Automated STRIDE Threat Modeling for CI/CD [Deep Dive]
Dillip Chowdary
Dillip Chowdary
Tech Entrepreneur & Innovator · May 01, 2026 · 9 min read

Bottom Line

Treat AI as a classifier and prioritizer, not the primary source of findings. Let code-defined threat models generate deterministic evidence, then use structured AI output to map those findings into STRIDE and enforce release gates.

Key Takeaways

  • Use code-defined models so threat analysis runs on every pull request, not once per quarter.
  • Generate deterministic findings first, then let AI classify them into STRIDE with a strict schema.
  • Gate merges on explicit blocker rules like internet-facing High or Critical findings.
  • Keep sensitive payloads out of prompts by masking architecture notes before the AI step.

Most teams treat threat modeling as a workshop artifact, which means it drifts the moment the architecture changes. A better pattern is to commit the model, generate findings on every pull request, and let AI do the last-mile work of mapping deterministic findings into the six STRIDE buckets your team actually triages. This tutorial walks through a practical pipeline using OWASP pytm 1.3.1, GitHub Actions, and a structured AI review step.

  • Run threat modeling from code so every pull request gets the same baseline analysis.
  • Use pytm to generate findings, then use AI only to classify, summarize, and gate.
  • Return structured JSON from the AI layer so CI can make deterministic pass/fail decisions.
  • Keep sensitive examples out of prompts by masking them before they leave your repo context.

Prerequisites

Bottom Line

The reliable pattern is generator first, AI second. Let pytm produce the evidence, then let a structured model map those findings to STRIDE and decide whether the change should block the pipeline.

What you need

  • A GitHub repository with GitHub Actions enabled.
  • Python 3 locally and on CI runners.
  • An OPENAIAPIKEY stored as a GitHub Actions secret.
  • A small folder in the repo for threat model code, templates, and generated output.
  • If your architecture notes contain real identifiers, scrub them with the Data Masking Tool before they are included in the AI step.

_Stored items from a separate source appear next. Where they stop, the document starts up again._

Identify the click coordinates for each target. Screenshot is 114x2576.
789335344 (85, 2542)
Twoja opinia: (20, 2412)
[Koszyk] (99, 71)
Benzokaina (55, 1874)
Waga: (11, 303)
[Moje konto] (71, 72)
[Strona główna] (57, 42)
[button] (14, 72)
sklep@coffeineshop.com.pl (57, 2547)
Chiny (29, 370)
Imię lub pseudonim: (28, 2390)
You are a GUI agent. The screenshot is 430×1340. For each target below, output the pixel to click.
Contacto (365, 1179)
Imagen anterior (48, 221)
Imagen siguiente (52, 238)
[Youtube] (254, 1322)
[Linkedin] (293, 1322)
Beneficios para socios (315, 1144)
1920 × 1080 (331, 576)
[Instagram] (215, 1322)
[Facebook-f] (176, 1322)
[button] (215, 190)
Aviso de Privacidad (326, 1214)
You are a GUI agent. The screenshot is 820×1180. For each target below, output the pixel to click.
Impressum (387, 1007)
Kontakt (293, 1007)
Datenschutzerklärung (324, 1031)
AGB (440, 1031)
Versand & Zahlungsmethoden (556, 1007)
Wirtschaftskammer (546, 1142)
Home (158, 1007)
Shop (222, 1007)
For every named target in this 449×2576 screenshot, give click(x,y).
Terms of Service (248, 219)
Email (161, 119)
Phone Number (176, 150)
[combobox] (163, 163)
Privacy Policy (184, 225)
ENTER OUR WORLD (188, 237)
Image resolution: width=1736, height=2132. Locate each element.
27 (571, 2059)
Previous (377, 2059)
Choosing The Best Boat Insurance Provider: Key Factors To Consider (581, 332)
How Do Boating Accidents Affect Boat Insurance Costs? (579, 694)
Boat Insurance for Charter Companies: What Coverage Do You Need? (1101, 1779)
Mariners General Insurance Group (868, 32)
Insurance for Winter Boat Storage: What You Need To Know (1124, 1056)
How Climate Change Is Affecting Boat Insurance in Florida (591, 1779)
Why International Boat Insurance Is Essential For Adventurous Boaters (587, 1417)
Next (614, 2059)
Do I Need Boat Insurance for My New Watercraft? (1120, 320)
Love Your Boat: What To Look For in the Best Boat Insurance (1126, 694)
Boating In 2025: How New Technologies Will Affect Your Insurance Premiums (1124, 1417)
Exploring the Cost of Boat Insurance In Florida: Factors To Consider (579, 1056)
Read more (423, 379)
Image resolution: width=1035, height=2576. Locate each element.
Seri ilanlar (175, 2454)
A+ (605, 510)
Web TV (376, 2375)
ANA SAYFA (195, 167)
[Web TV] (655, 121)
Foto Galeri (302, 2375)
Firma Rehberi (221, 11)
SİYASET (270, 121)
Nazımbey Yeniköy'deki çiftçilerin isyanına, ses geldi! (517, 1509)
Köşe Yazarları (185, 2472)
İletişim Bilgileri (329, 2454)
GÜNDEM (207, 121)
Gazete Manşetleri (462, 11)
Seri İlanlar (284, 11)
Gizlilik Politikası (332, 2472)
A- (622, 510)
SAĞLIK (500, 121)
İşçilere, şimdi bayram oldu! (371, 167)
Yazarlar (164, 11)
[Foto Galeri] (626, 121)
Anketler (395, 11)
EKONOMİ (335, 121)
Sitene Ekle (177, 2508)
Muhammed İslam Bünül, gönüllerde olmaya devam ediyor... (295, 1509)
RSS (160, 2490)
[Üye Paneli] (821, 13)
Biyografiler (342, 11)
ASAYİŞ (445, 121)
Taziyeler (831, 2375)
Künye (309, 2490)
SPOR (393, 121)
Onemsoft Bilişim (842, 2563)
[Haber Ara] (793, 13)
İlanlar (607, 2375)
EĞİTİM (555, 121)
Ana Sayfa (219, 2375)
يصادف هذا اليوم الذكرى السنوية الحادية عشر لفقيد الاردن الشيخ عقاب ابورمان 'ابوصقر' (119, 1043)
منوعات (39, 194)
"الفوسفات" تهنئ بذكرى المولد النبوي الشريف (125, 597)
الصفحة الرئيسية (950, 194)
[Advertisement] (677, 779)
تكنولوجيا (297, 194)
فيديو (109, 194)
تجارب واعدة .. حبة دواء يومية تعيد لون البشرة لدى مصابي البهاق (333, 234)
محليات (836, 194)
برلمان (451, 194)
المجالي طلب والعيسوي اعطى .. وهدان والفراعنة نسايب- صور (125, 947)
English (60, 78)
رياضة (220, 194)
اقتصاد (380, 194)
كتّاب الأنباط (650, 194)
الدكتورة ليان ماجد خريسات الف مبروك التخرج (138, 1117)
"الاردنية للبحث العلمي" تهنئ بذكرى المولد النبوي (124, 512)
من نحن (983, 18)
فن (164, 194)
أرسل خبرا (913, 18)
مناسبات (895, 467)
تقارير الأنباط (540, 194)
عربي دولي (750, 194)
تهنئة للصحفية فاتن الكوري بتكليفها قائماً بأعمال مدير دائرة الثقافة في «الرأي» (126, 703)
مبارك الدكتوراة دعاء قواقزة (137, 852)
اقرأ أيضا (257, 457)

The design choice that matters most is scope. Do not ask an LLM to free-form threat model your system from prose alone. Use the model to classify and prioritize findings that were already generated from a code-defined architecture. That keeps the pipeline explainable and much easier to audit.

1. Model the System in Code

Step 1: Create the working layout

  1. Create a dedicated threatmodel/ directory in your repo.
  2. Install the minimum dependencies for deterministic generation and structured parsing.
  3. Check both the model file and the report template into source control.
mkdir -p threatmodel build
python -m pip install --upgrade pip
pip install pytm openai pydantic

Step 2: Define the architecture as Python

pytm models assets, data flows, and trust boundaries directly in code. Start with one service that matters, not your whole platform. The example below intentionally keeps a public HTTP path and a not-yet-hardened datastore so the first run produces findings you can test against.

#!/usr/bin/env python3
from pytm.pytm import TM, Boundary, Actor, Server, Datastore, Dataflow, Data, Classification

tm = TM("payments-api")
tm.description = "Checkout API with a public client path, admin path, and SQL datastore."
tm.isOrdered = True

internet = Boundary("Internet")
production = Boundary("Production")

customer = Actor("Customer")
customer.inBoundary = internet

ops_admin = Actor("Ops Admin")
ops_admin.inBoundary = internet

api = Server("Payments API")
api.inBoundary = production
api.OS = "Linux"
api.isHardened = False
api.hasAccessControl = True

db = Datastore("Orders DB")
db.inBoundary = production
db.OS = "PostgreSQL"
db.isSql = True
db.isHardened = False

order_data = Data(
    name="Order payload",
    description="Order details, addresses, and payment metadata",
    classification=Classification.SENSITIVE,
    isPII=True,
    isStored=True,
    isSourceEncryptedAtRest=False,
    isDestEncryptedAtRest=True,
)

customer_to_api = Dataflow(customer, api, "Checkout request")
customer_to_api.protocol = "HTTP"
customer_to_api.dstPort = 80
customer_to_api.data = order_data

admin_to_api = Dataflow(ops_admin, api, "Admin operations")
admin_to_api.protocol = "HTTPS"
admin_to_api.dstPort = 443

api_to_db = Dataflow(api, db, "Write order record")
api_to_db.protocol = "PostgreSQL"
api_to_db.dstPort = 5432
api_to_db.data = order_data

tm.process()

This is the critical shift-left move: the architecture is now diffable. Security review stops being a slide deck and becomes another artifact your CI can evaluate.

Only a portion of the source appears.